Author Archives: Mike Sokolov

Multithreaded testing with JUnit

This post demonstrates an easy way to test the effect of multiple concurrent threads running your software, using your existing unit tests.

Have you ever wondered whether your software is really thread safe? Whether it will stand up to the punishment of thousands of concurrent users when your site (or app) goes ballistic? Multi-threaded programming is notoriously difficult, and running software in a environment (like a web application server) that spawns multiple threads can often expose architectural problems that don’t arise in typical test scenarios. Running a set of tests in parallel is a good way to gain confidence that your code is thread safe.

Another benefit of running multiple tests at once is: they run faster! All modern computers have multiple cores, and many have multiple CPUs: when we run our tests single-threaded, we aren’t making use of all of that latent power we have just lying around.

Let’s say you have a test class called MyTestClass, and it defines a number of tests. Using the test runner we provide, you can run all of its tests in parallel by adding a single annotation (the standard org.junit.runner.RunWith annotation that comes with JUnit) to your class:

@RunWith (MultiThreadedRunner.class)

This runner plugs in to the JUnit framework by subclassing BlockJUnit4ClassRunner; this is the class that usually runs all tests from a test class. The runChild() method is called for each test that is run; we take that over and arrange for each test to run in its own thread. We also want to ensure that not too many threads run at once: each thread consumes memory, and, depending on the size of the test class, we may end up running hundreds of threads at once if we’re not careful, and run out of memory. Here is the code for runChild, which simply waits until there are fewer than maxThreads tests running, and then creates a Runnable called Test which actually runs the test:

    protected void runChild(final FrameworkMethod method, final RunNotifier notifier) {
        while (numThreads.get() > maxThreads) {
            try {
                Thread.sleep(25);
            } catch (InterruptedException e) {
                System.err.println ("Interrupted: " + method.getName());
                e.printStackTrace();
                return; // The user may have interrupted us; this won't happen normally
            }
        }
        new Thread (new Test(method, notifier)).start();
    }
 

Note that we keep track of the number of threads in a variable called numThreads. That is an AtomicInteger, which is a thread-safe primitive built into the standard JRE. We use it to ensure that the thread count isn’t updated simultaneously in two threads. Here is the core of the code for the Test class:

        public void run () {
            numThreads.incrementAndGet();
            MultiThreadedRunner.super.runChild(method, notifier);
            numThreads.decrementAndGet();
        }

All this does is keep track of the number of running threads. I haven’t shown the constructor and members used to track the test method and notifier, but as you can imagine, that is just straightforward copying of variables.

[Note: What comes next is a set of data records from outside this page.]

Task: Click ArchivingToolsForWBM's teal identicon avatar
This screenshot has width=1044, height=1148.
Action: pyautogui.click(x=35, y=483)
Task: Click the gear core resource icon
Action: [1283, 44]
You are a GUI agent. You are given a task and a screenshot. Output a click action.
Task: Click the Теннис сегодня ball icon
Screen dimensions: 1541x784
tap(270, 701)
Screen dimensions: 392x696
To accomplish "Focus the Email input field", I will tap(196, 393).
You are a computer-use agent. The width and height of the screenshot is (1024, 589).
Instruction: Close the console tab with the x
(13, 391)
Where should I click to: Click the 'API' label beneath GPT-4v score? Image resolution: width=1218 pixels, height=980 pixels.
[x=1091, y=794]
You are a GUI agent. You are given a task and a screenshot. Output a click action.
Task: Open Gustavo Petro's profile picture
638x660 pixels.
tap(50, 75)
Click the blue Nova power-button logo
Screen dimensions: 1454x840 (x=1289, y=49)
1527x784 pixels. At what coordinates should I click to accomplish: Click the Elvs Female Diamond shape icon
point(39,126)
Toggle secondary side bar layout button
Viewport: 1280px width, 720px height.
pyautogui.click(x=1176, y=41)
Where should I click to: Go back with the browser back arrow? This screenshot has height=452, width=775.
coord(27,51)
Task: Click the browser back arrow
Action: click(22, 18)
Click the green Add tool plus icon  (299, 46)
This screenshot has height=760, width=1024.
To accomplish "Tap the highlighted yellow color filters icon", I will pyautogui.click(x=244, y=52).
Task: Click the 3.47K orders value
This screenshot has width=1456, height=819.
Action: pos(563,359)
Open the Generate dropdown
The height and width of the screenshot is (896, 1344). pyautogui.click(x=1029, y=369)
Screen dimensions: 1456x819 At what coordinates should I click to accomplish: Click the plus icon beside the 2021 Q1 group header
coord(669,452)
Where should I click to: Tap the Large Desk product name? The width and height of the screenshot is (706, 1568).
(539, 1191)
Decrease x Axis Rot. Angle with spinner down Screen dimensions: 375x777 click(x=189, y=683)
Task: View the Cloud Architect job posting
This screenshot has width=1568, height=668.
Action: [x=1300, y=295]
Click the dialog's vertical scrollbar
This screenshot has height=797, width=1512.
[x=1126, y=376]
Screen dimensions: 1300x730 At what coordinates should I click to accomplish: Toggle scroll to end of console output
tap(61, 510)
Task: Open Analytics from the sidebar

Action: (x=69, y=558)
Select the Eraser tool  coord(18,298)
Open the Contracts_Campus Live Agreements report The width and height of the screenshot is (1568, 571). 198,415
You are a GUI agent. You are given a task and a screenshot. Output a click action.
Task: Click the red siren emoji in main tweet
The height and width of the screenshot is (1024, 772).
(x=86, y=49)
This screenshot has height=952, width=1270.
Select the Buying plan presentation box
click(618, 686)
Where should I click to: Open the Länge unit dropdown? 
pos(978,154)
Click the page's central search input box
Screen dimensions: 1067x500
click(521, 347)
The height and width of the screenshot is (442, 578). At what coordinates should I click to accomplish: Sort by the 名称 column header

The only slight complication with using the code as shown so far is that JUnit will finish before all the tests do. It’s necessary to make the “outer loop” in the test runner wait until the last test has completed before it exits. Usually this happens implicitly, because tests are all run in the same thread, but now, when the runner starts a test, it returns immediately, while the test is still running. To solve this problem, we need to override the childrenInvoker method.

protected Statement childrenInvoker(final RunNotifier notifier) {
        return new Statement() {
            public void evaluate() throws Throwable {
                MultiThreadedRunner.super.childrenInvoker(notifier).evaluate();
                // wait for all child threads (tests) to complete
                while (numThreads.get() > 0) {
                    Thread.sleep(25);
                }
            }
        };
    }

Couldn’t be simpler: just call the super method to do all the real work, and then wait until there are no more test threads running before returning. Does anybody see the potential race condition here? It’s possible that when the last test is run, childrenInvoker will return and test numThreads before that last test has a chance to increment it. In practice this doesn’t seem to happen since there will generally be several threads running already when the last test is started, but just to be safe, it is better to increment the threadCount in the main runner thread, just before calling Thread.start(), and then to decrement it in the child thread, just before exiting. The attached file has that change.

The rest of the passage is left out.